Even though I had never worn, nor even smelled them properly until last night when I retrieved the bottles from the back of one of my perfume cabinets to spray on and sleep with, also in my dusty old collection I realized that I do have the original incarnations of Moustache and Monsieur Rochas, both picked up at fleamarkets – obviously – and both also virile and elegant creations by this house, very different in execution but equally effective and seductive in their delicately constructed auras.
Of the three, the one I am probably most naturally drawn to is Monsieur Rochas, a sharp, nutmeg-laden, citric fougère that smells very similar to the gorgeous Equipage by Hermès (a complex, deeply aromatic and benevolent autumnal scent that I save for October afternoons to be worn in thick arran jumpers after going for a walk in the woods, or just for sitting at home reading the newspapers in the leisure of my dotage…..)
Equipage is a classic, quintessential Sunday perfume if ever there were one, but the similarities between the essential framework of these two scents are not co-incidental, as both were created by Guy Robert, the brilliantly skilled perfumer behind such timeless and seminal creations as Calèche, Doblis, Dioressence and Madame Rochas, both these masculine creations containing similar levels of refinement as well as intelligence. Equipage, the more famous of the two, was released one year after Monsieur Rochas, and it is perhaps more mellow and rounded in its floral, mace-touched tobacco and carnation/jasmine top notes, in some ways an advancement over its Rochas counterpart, but there is also a lemon freshness in the Monsieur that renders it more vibrant and fast-paced, quick-thinking, brow-knitted, pensive: a citric, matinal briskness that is combined with lavender, clary sage, bergamot and cardamom over the usual geranium/carnation, vetiver, patchouli, oakmoss masculine tropes of tobacco-stained, artfully rough hands.

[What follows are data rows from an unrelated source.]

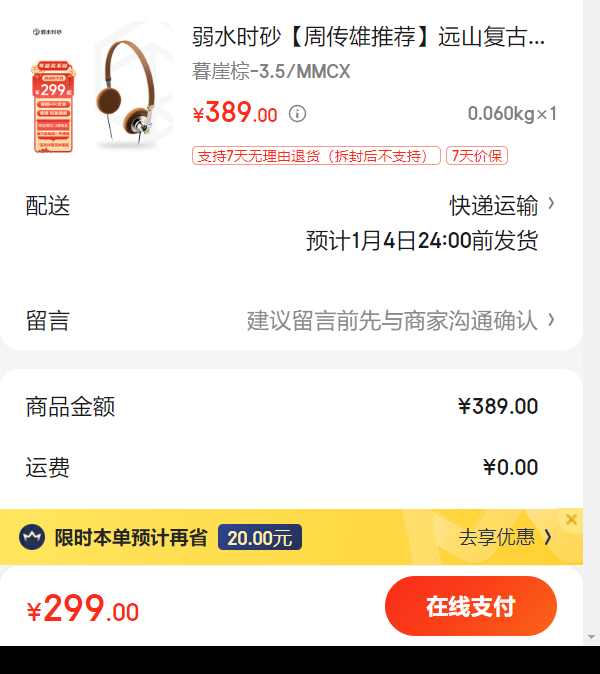Expand delivery options via the 快递运输 chevron
Image resolution: width=600 pixels, height=674 pixels.
(x=551, y=203)
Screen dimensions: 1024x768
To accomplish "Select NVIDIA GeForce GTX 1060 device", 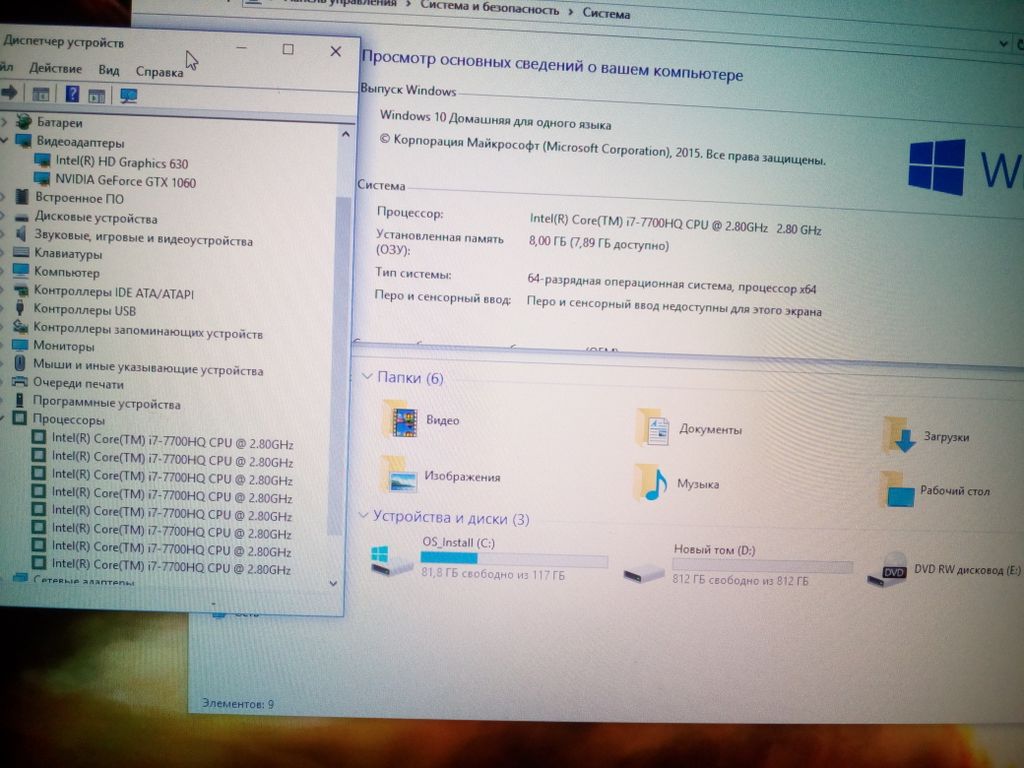I will [x=125, y=182].
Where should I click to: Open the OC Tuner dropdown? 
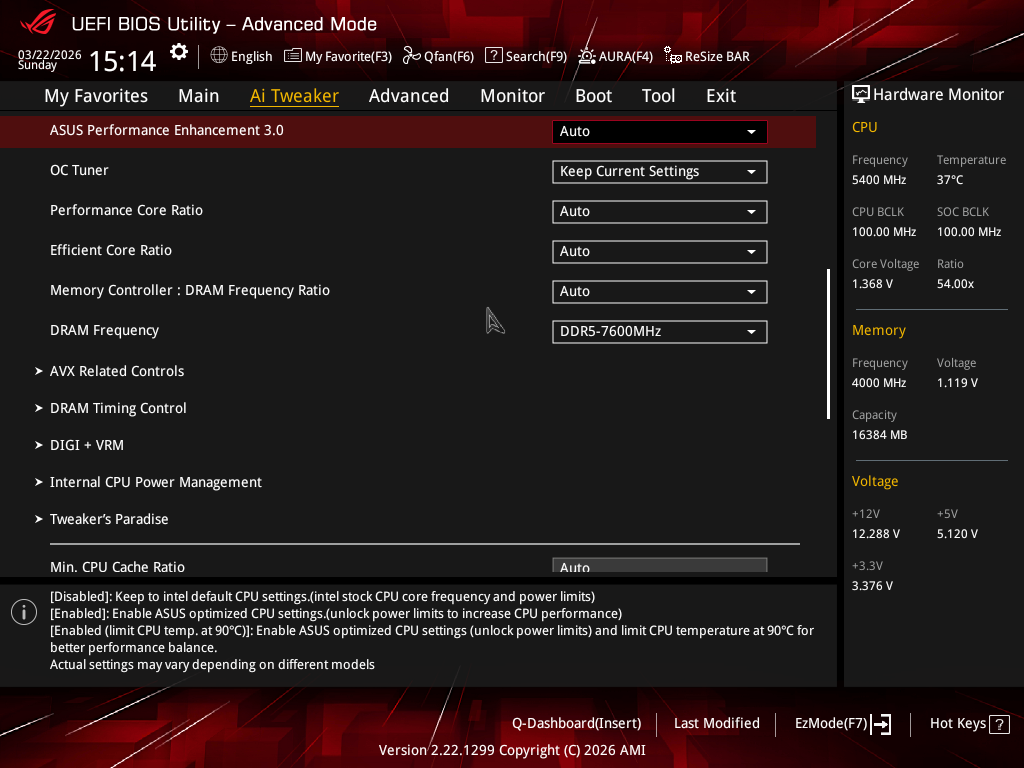tap(659, 172)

I find it to be expertly composed, and sexy in a self-knowing, understated way.

Yet another scent in the classic Rochas male stable (all either discontinued or reformulated, incidentally, but easily found for good prices at online discounters) is Moustache, which was also composed by a well-celebrated olfactory genius, Edmond Roudnitska, a man who needs no introduction for perfume aficionados as the ardent inspirator behind such well-loved classics as Diorissimo, Diorella, Eau Sauvage, Eau d’Hermès, and Rochas Femme, each an epitome of the French style of citric or floral freshness in the top notes, and a carnal, almost decaying animality lying underneath in the base notes, achieved, mischievously, with the use of civet, musks, honey and other ingredients that hint at overt sexuality from the moment they are sprayed on the skin, even as the exquisitely orchestrated bouquets scintillating in the droplets above speak of elegance, flowers, and an exclusively Parisian, demure, chic.

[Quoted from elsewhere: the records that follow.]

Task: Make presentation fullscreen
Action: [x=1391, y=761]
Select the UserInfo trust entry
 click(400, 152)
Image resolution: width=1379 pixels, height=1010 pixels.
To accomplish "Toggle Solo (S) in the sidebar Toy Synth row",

Moustache is no different to this deliberately calibrated French technique, and with a name like that, how could it be? From the very first moment that you smell it, this scent is frank and upfront in its intentions: the clipped and well-tended facial hair in question may not be confined to brushing your mouth but is surely destined to reach down further: a citrus/animalic contradiction explored in a similar emphatic, pulsating vein in Guerlain’s Jicky and Mouchoir De Monsieur, Yves Saint Laurent’s YSL Pour Homme, and Monsieur De Givenchy, all lemon scents that explore the tensions between filth and fraîcheur, polite, witty and flirtatious conversation and the wordless, sweating physicality of what is quite likely to follow. In Moustache, we can sense the template of what was to come later in Roudnitska’s work in Eau Sauvage (the bergamot, lemon, lavender, basil, carnation and jasmine over more sensual woody and amber notes), but Moustache is, ironically, much more savage: while the addition of verbena and petitgrain make the beginning of this scent more immediately citrus-focused, aided flirtatiously by the urinous lick of basil and lavender, its civet and honey-musk finality make it, ultimately, more rude, in the best, Frenchest, most possible way.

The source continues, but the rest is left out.